Trecho do documento:
********************

FIQUE POR DENTRO DE TUDO QUE

Acontece

STJ reafirma necessidade de procedimento junto ao INPI para reconhecimento de marca de alto renome
ago 27, 2021

STJ reafirma necessidade de procedimento junto ao INPI para reconhecimento de marca de alto renome

Por: Eduardo Mantovaninni Dias.

Apresentação:

O Superior Tribunal de Justiça (STJ), em recente decisão proferida pela Segunda Seção, na ação rescisória nº. 4.623/MG, reafirmou a necessidade de procedimento administrativo junto ao Instituto Nacional da Propriedade Industrial (INPI) para reconhecimento de marca de alto renome.

A ação foi proposta contra acórdão da Terceira Turma do STJ que negava pedido de proteção especial à marca VISA. Na origem, tratava-se de ação de abstenção de uso da marca VISA LATICÍNIOS proposta contra a Indústria de Laticínios Pauliminas Ltda.

Nosso advogado de contencioso de marcas, Eduardo Mantovaninni Dias, analisa essa decisão e comenta os seus aspectos processuais e materiais.

Reconhecimento de Marca de Alto Renome

O Superior Tribunal de Justiça (STJ), em recente decisão, reafirmou a necessidade de procedimento administrativo junto ao Instituto Nacional da Propriedade Industrial (INPI) para reconhecimento de marca de alto renome.

A decisão do STJ foi proferida pela Segunda Seção no âmbito da ação rescisória nº. 4.623/MG proposta por Visa International Service Association e Visa do Brasil Empreendimentos Ltda. (Grupo Visa) contra acórdão da Terceira Turma que negou pedido de proteção especial à marca VISA, em razão da ausência de procedimento administrativo perante o INPI para reconhecimento de marca de alto renome.

A ação tinha por objeto a rescisão do acórdão proferido pela Terceira Turma, no recurso especial nº 951.583/MG, de relatoria da Ministra Nancy Andrighi, “por ter violado literal disposição de lei quando exigiu, para a proteção especial à sua marca, a renovação do registro como ‘marca notória’, nos termos do art. 67 da Lei 5.772/71, ignorando que o art. 233 da Lei 9.279/96 proibiu expressamente a prorrogação de registros com esse status”.

Segundo o Grupo Visa, “o acórdão rescindendo foi fundado em erro de fato, uma vez que, por um equívoco do Tribunal de origem, os autos subiram desacompanhados dos documentos necessários para a apreciação do pedido e, em razão de tal equívoco, foram ignorados documentos constantes dos autos originários (…) que demonstram o alto renome da sua marca, nos quais o INPI veio a indeferir o registro da marca Visa por terceiros, com base no art. 125 da Lei 9.279/96”.

Origem

Na origem, o Grupo Visa propôs ação contra Indústria de Laticínios Pauliminas Ltda., para que esta se abstivesse de usar a marca VISA LATICÍNIOS ou quaisquer variações da marca de alto renome VISA.

********************

Dados fornecidos:
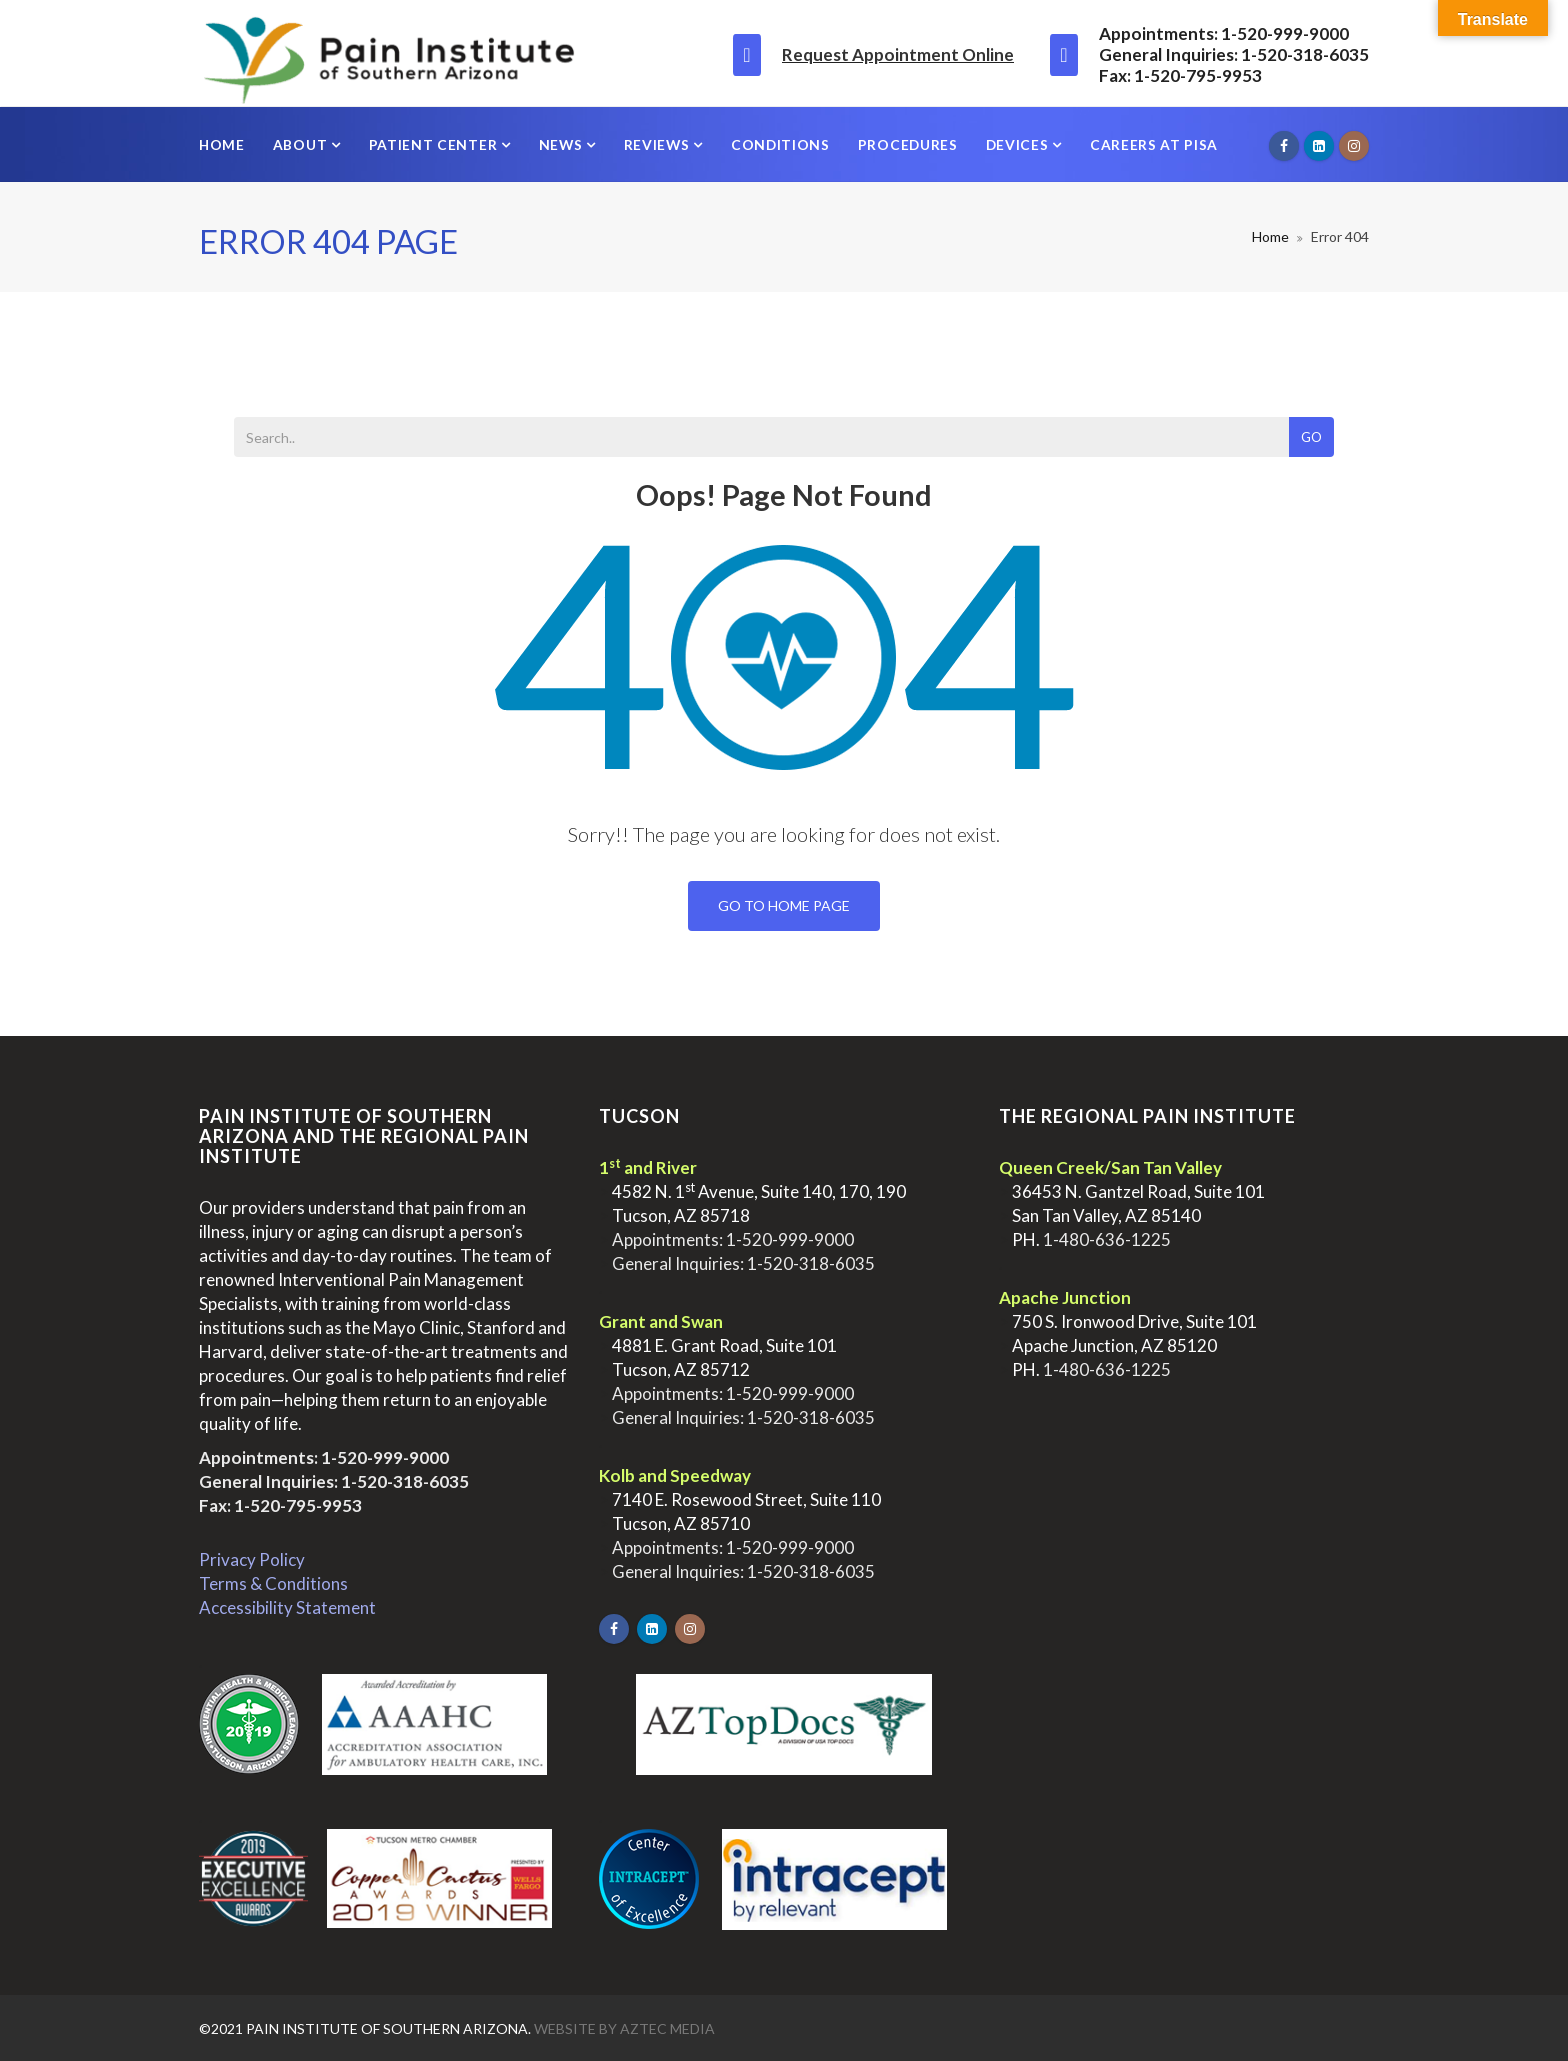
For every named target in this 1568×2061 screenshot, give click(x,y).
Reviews (659, 144)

********************

Tarefas:
1 > De acordo com o trecho do documento, qual órgão do STJ proferiu a decisão na ação rescisória nº. 4.623/MG?
2 > Reescreva a parte do trecho do documento que vai de "A ação foi proposta" a "processuais e materiais.", trocando "Terceira Turma" por "Quarta Turma".
Baseie-se somente no trecho do documento.

Respostas:
1 > A Segunda Seção do Superior Tribunal de Justiça (STJ).

2 >
A ação foi proposta contra acórdão da Quarta Turma do STJ que negava pedido de proteção especial à marca VISA. Na origem, tratava-se de ação de abstenção de uso da marca VISA LATICÍNIOS proposta contra a Indústria de Laticínios Pauliminas Ltda.

Nosso advogado de contencioso de marcas, Eduardo Mantovaninni Dias, analisa essa decisão e comenta os seus aspectos processuais e materiais.